→ The task
Rewrite the stretch of rows from the line containing "Unstar the Google Play email" through the line containing "point(624,351)", replacing "cargo" with "fuel" and leaving everything else unchanged.

Item position entries:
══════════════════════════════

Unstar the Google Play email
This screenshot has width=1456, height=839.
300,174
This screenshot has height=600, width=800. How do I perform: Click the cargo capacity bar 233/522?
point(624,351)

══════════════════════════════

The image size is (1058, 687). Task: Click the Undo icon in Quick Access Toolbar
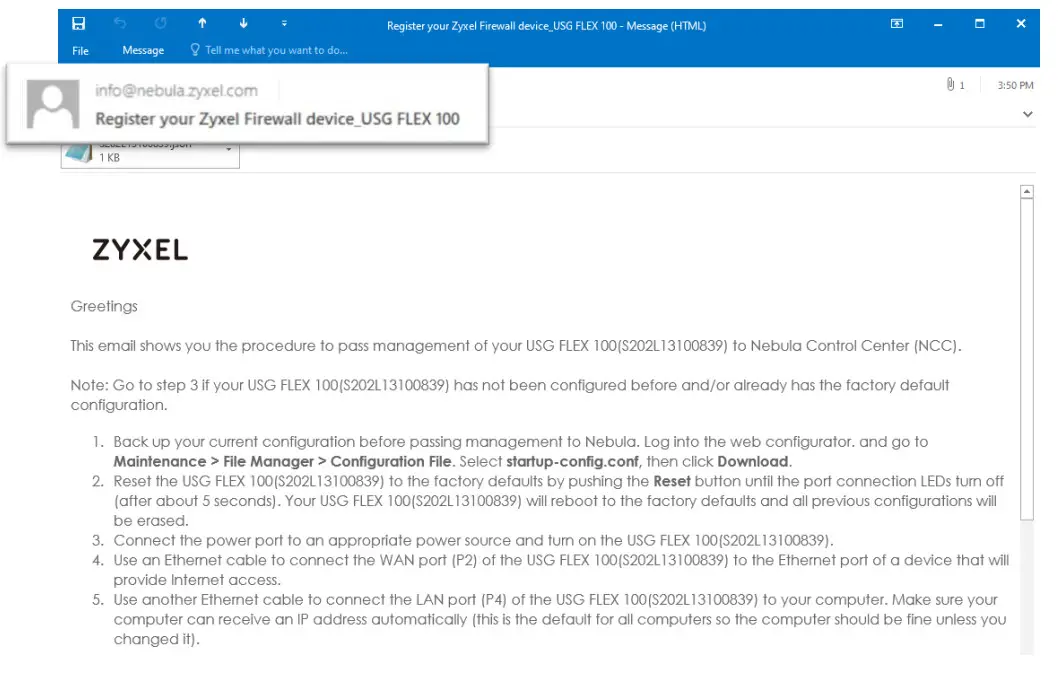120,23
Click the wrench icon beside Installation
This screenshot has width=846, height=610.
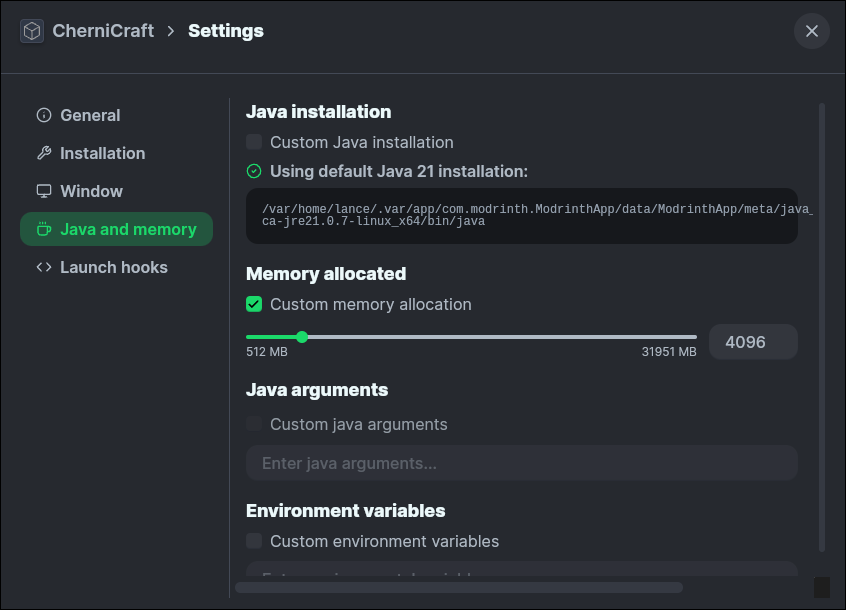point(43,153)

══════════════════════════════

→ Reply to the exercise
Unstar the Google Play email
This screenshot has width=1456, height=839.
300,174
This screenshot has height=600, width=800. How do I perform: Click the fuel capacity bar 233/522?
point(624,351)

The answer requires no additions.